Unable to sleep during the week, I sat up reading Laurence Sterne’s The Life and Opinions of Tristram Shandy, Gentleman. It’s a curious, self-referential, often infuriating text, very much of its time and very far ahead of it. Having propelled the book across the room upon finishing, I came away admiring the author’s ingenuity and wanting to throttle him with both hands. Sterne’s often given credit for pioneering literary postmodernism before modernism even existed. While there’s no doubting the innovative way Sterne thought and approached the novel, I’m more sceptical of this claim. You need only read The Canterbury Tales or One Thousand and One Nights to realise there have always been stories that are meta and the characteristics of what has been labelled postmodernism have always been with us. There’s probably always been a smart-arse in our company, even going back to our days under the stars, around the bonfires and in the caves (Plato’s or otherwise).

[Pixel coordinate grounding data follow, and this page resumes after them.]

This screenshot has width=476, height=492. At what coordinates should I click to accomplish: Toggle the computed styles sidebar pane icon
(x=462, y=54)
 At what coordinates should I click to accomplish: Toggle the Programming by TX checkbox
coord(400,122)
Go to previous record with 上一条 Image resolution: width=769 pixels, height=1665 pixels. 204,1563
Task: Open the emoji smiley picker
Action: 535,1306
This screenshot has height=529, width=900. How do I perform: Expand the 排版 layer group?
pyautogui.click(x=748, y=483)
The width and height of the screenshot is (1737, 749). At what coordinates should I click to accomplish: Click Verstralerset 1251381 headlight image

I’ll probably come back and write something about Tristram Shandy but in the meantime I’d like to share a short section from Javier Marías’ very entertaining collection of thumbnail sketches of writers Written Lives regarding the fate of Sterne’s father. Marías has an amusingly cruel way with words (“[Sterne] married a rather ugly woman, Elizabeth Lumley, whom, nevertheless, it took him two years to woo”) and his description of the unfortunate demise of Sterne senior is stuff worthy of fiction, were it not improbable enough to have actually happened,
“Although he came from a good enough family, with an archbishop among his forebears, it was Laurence Sterne’s fate to be the son of one of its most unfortunate members, Roger, who, having chosen a career in the army, never rose above the rank of standard-bearer. Roger Sterne travelled ceaselessly with his battered regiment, accompanied by his wife and their variable numbers of children: variable because some were always being born and others were always dying; Laurence, who came into the world in Ireland, was one of the few permanent ones. His father, then, left him nothing but the undeniable sense of humour which he possessed and displayed to the end; during the siege of Gibraltar in 1731, he got embroiled in a duel with a comrade, provoked, apparently, by some absurd argument over a goose. The fight between Captain Phillips and Roger Sterne took place in a room, and the former lunged at the latter with such force, that not only did he run him through, but the tip of his sword remained stuck fast to the wall. Showing remarkable presence of mind, the poor standard-bearer asked very courteously if, before withdrawing the blade, his colleague would be so kind as to clean off any plaster that might be clinging to the tip, as he would find it most disagreeable to have it introduced into his system. He lived on for a few more months after this incident, long enough for him to be dispatched to Jamaica, where he died of a fever which his broken body was unable to withstand. Laurence was seventeen at the time.”